--- Begin ---

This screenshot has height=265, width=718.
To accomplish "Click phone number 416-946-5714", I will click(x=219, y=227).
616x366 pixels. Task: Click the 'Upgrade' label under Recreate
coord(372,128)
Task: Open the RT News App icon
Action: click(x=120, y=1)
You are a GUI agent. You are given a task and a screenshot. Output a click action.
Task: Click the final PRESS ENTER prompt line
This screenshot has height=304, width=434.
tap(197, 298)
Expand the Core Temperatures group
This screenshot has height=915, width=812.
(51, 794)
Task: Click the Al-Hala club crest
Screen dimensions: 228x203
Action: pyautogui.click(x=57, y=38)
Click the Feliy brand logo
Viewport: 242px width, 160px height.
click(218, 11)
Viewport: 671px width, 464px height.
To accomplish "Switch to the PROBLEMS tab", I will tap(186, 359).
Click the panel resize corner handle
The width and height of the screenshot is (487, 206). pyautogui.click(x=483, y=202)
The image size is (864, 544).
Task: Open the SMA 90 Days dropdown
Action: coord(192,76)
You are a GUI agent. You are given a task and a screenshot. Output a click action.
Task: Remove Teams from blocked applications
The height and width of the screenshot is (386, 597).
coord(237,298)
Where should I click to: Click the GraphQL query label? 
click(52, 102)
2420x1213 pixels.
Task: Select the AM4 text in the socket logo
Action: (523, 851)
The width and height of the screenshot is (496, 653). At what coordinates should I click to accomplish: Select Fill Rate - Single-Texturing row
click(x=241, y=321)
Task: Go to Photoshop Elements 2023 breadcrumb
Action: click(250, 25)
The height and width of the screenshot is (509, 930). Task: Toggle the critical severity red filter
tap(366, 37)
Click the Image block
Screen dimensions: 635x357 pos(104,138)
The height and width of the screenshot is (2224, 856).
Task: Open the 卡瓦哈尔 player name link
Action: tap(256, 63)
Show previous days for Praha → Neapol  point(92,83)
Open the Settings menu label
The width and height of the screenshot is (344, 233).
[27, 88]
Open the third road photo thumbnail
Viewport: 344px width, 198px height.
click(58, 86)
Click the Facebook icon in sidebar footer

--- End ---

THE PROBLEM: Copy all of the records above, character for character and line by line.

EXERCISE RESPONSE:
This screenshot has height=265, width=718.
To accomplish "Click phone number 416-946-5714", I will click(x=219, y=227).
616x366 pixels. Task: Click the 'Upgrade' label under Recreate
coord(372,128)
Task: Open the RT News App icon
Action: click(x=120, y=1)
You are a GUI agent. You are given a task and a screenshot. Output a click action.
Task: Click the final PRESS ENTER prompt line
This screenshot has height=304, width=434.
tap(197, 298)
Expand the Core Temperatures group
This screenshot has height=915, width=812.
(51, 794)
Task: Click the Al-Hala club crest
Screen dimensions: 228x203
Action: pyautogui.click(x=57, y=38)
Click the Feliy brand logo
Viewport: 242px width, 160px height.
click(218, 11)
Viewport: 671px width, 464px height.
To accomplish "Switch to the PROBLEMS tab", I will tap(186, 359).
Click the panel resize corner handle
The width and height of the screenshot is (487, 206). pyautogui.click(x=483, y=202)
The image size is (864, 544).
Task: Open the SMA 90 Days dropdown
Action: coord(192,76)
You are a GUI agent. You are given a task and a screenshot. Output a click action.
Task: Remove Teams from blocked applications
The height and width of the screenshot is (386, 597).
coord(237,298)
Where should I click to: Click the GraphQL query label? 
click(52, 102)
2420x1213 pixels.
Task: Select the AM4 text in the socket logo
Action: (523, 851)
The width and height of the screenshot is (496, 653). At what coordinates should I click to accomplish: Select Fill Rate - Single-Texturing row
click(x=241, y=321)
Task: Go to Photoshop Elements 2023 breadcrumb
Action: click(250, 25)
The height and width of the screenshot is (509, 930). Task: Toggle the critical severity red filter
tap(366, 37)
Click the Image block
Screen dimensions: 635x357 pos(104,138)
The height and width of the screenshot is (2224, 856).
Task: Open the 卡瓦哈尔 player name link
Action: tap(256, 63)
Show previous days for Praha → Neapol  point(92,83)
Open the Settings menu label
The width and height of the screenshot is (344, 233).
[27, 88]
Open the third road photo thumbnail
Viewport: 344px width, 198px height.
click(58, 86)
Click the Facebook icon in sidebar footer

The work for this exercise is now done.